Thomas Donlan explains in the latest issue of Barron’s why he believes last week’s Supreme Court ruling dumping aggregate campaign contribution limits could prove beneficial to the tech industry.

TechNet, the Silicon Valley lobbying organization, is an attempt by high-tech companies to influence government by saying, “Nice doggy.” Last week, it sent a group of high-powered executives to the White House to have a meeting about their industry’s major issues.

TechNet cares about improving education in science and math, lowering the corporate income tax, especially because it discourages repatriating profits earned abroad, enlarging immigration quotas for engineers and scientists, and improving the lagging government-dominated industries of education and health care.

But the White House meeting started off, participants said, with Vice President Joe Biden asking how the tech sector could address job creation. The vice president has never been known for economic acumen or tact, but he was reaching toward a new low. His question was more like a demand, and it was directed inappropriately at the business sector that has done more for the U.S. economy than any other in the postwar era. …

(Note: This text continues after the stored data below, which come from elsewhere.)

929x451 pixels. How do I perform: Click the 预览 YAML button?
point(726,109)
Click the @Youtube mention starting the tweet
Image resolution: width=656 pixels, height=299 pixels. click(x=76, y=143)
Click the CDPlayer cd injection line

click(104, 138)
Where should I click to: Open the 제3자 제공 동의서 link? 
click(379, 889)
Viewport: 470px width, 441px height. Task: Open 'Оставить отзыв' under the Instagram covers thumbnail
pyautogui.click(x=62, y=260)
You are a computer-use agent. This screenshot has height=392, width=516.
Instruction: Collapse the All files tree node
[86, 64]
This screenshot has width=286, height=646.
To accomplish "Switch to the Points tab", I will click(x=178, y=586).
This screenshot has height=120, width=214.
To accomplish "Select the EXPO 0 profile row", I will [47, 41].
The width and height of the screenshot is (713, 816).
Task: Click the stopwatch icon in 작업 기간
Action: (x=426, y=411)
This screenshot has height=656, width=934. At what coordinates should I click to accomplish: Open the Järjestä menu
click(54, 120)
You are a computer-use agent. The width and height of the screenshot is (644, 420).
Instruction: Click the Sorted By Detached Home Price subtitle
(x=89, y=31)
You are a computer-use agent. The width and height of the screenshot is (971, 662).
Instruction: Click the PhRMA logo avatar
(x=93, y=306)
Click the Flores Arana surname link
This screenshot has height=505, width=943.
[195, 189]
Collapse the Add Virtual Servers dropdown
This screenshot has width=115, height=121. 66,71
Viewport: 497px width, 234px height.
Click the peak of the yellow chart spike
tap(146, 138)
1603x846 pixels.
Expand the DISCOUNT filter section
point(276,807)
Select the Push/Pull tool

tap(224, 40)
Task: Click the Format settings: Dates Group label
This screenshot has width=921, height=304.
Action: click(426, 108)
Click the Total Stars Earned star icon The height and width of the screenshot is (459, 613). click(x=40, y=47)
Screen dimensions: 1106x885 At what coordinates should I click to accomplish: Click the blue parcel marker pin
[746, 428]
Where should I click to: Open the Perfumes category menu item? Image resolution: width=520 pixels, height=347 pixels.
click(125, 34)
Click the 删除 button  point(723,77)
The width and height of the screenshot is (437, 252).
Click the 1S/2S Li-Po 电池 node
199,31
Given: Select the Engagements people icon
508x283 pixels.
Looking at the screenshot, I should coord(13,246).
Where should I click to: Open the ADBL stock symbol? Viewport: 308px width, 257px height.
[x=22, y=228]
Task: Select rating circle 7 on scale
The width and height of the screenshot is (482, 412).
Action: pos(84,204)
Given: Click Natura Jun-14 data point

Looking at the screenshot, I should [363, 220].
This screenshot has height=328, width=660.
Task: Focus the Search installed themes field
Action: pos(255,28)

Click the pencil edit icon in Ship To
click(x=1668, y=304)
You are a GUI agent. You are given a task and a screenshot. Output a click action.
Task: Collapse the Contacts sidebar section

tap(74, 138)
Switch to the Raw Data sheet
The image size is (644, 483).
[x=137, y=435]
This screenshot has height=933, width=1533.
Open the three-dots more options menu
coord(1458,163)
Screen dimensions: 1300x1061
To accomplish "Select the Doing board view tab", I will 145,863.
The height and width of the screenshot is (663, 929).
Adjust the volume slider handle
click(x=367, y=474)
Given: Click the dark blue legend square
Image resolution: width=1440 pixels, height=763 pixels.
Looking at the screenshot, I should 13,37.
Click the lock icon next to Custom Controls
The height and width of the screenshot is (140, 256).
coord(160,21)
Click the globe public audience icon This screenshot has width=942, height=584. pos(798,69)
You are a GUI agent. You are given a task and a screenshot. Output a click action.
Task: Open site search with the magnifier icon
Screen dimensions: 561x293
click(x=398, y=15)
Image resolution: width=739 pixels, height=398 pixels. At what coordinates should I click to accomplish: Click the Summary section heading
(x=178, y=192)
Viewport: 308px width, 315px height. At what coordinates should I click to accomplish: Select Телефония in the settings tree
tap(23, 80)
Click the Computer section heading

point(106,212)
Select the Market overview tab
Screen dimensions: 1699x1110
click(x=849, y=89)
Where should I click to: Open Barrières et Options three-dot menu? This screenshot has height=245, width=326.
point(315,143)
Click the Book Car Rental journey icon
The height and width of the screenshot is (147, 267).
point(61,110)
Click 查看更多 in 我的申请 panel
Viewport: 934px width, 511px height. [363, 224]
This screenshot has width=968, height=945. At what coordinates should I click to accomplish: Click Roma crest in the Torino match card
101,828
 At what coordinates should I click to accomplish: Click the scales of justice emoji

… Now that the U.S. Supreme Court has taken another step back to liberty of expression using political campaign contributions, Silicon Valley’s billionaires and millionaires should take big steps forward, in their own interests and the interests of their country.

No longer shackled by a limit on total contributions, TechNet and its members should start investing big money in politics. They should give up lobbying the existing cohort of Congress, especially those members more interested in the minimum wage than in investment, invention, and wealth creation.

TechNet members should invest in politics with the same acumen that they invest in their own companies and in new businesses. The group should recruit fresh candidates in every state and every congressional district, from both parties, who understand economics, statistics, and business through the power of personal experience. The members should also lead the way in making quick and complete disclosure of their political investments. …

… The alternative to greater involvement in politics is simple and degrading: Being told to create jobs at the behest of professional politicians such as Biden, who has never held a grown-up job outside of government, unless he counts two years practicing law.